Wonder Woman 1984 in questo è una gigantesca matrioska.

Partiamo dal principio, piccoli passi alla volta.
I tempi moderni hanno permesso di poter istituzionalizzare le avventure dei supereroi nell’immaginario e nel linguaggio mediatico del Cinema, quello con la "C" maiuscola, confermando quanto alcuni successi commerciali di fine anni Novanta e inizio Duemila (Spiderman di Raimi o X-Men di Singer per citarne alcuni) avevano dimostrato ad una sensibilità ancora tiepida, sospettosa, criticona e poco convinta − all’epoca − che i fumetti potessero funzionare in modo frequente e ragionato anche in sala.
Certo, ci sono stati diversi passi falsi, finte vittorie al box-office, insuccessi frutto di una sensibilità alle volte non ancora pronta per assaggiare portate più succulente di quanto il menù lasciasse intendere, ma tutto sommato gli eroi in calzamaglia si sono guardati intorno, hanno fatto spallucce, si sono accesi una sigaretta e sono rimasti lì, in attesa del prossimo tram.
Un tram molto affollato.
Tra i passeggeri aveva dato una bella impressione una certa Diana Prince, salita mica tanto timidamente ad una fermata nel 2016. La nostra Diana, meglio nota come Wonder Woman, era stata resa celebre nei 70’s da una procace e bellissima Lynda Carter.

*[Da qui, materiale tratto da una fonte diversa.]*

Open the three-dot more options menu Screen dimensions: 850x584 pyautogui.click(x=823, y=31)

Il nuovo millennio era ormai pronto per il ritorno in grande stile e una Gal Gadot più in forma che mai con una Patty Jenkins innamorata del progetto (la stessa che aveva collezionato l’oscar per The Monster) realizzano nel 2017 uno dei maggiori incassi per un personaggio di casa DC.

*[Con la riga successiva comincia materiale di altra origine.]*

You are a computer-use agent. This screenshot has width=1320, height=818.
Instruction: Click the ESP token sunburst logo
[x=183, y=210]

Dopo il successo internazionale di questo primo film dedicato alla principessa amazzone e che ne narrava le origini, la regista (ancora a una volta la nostra Patty) decide di confezionare un coloratissimo film di Natale, di quelli che ci saremmo aspettati dalla Disney degli anni Settanta, solo che il film si chiama Wonder Woman 1984 e sembra ambientato in una Caserta dei primi anni Novanta che conserva qua e là dei residuati bellici del decennio precedente nelle fugaci visioni di sbiaditissime insegne al neon, l’aggiunta di ragazzotti in tute acetate, fanciulle che fanno aerobica tutte attillate in leggings gialli, verdi e fucsia e giovani yuppies dai ciuffi laccati.
Il film in questo non lascia scampo.
Il film si chiama WW 1984 e noi dobbiamo credere che sia il 1984.
Perché? Perché sì. Lo ha deciso lui, il film intendo.
O meglio la nostra Patty, ma soprattutto perché lei ci crede tantissimo. La Jenkins ha dichiarato che in quegli anni aveva la cresta e gli anfibi e che proprio l’84 (e non magari l’85, o l’86, l’87 e l’88), ma proprio proprio proprio l’84 fosse l’anno giusto per fare un film dai toni fiabeschi, pubblicizzato come una pellicola destinata a tutte le età e che invece parla male e in modo prolisso e lezioso ad un pubblico sotto i dieci anni, un tipo di pubblico (diciamoci la verità), disposto molto più volentieri a farsi distrarre da un po’ di azione ben coreografata e sfuggire alle continue lezioncine di vita impartite come di consueto nel quotidiano da genitori e parentado vario.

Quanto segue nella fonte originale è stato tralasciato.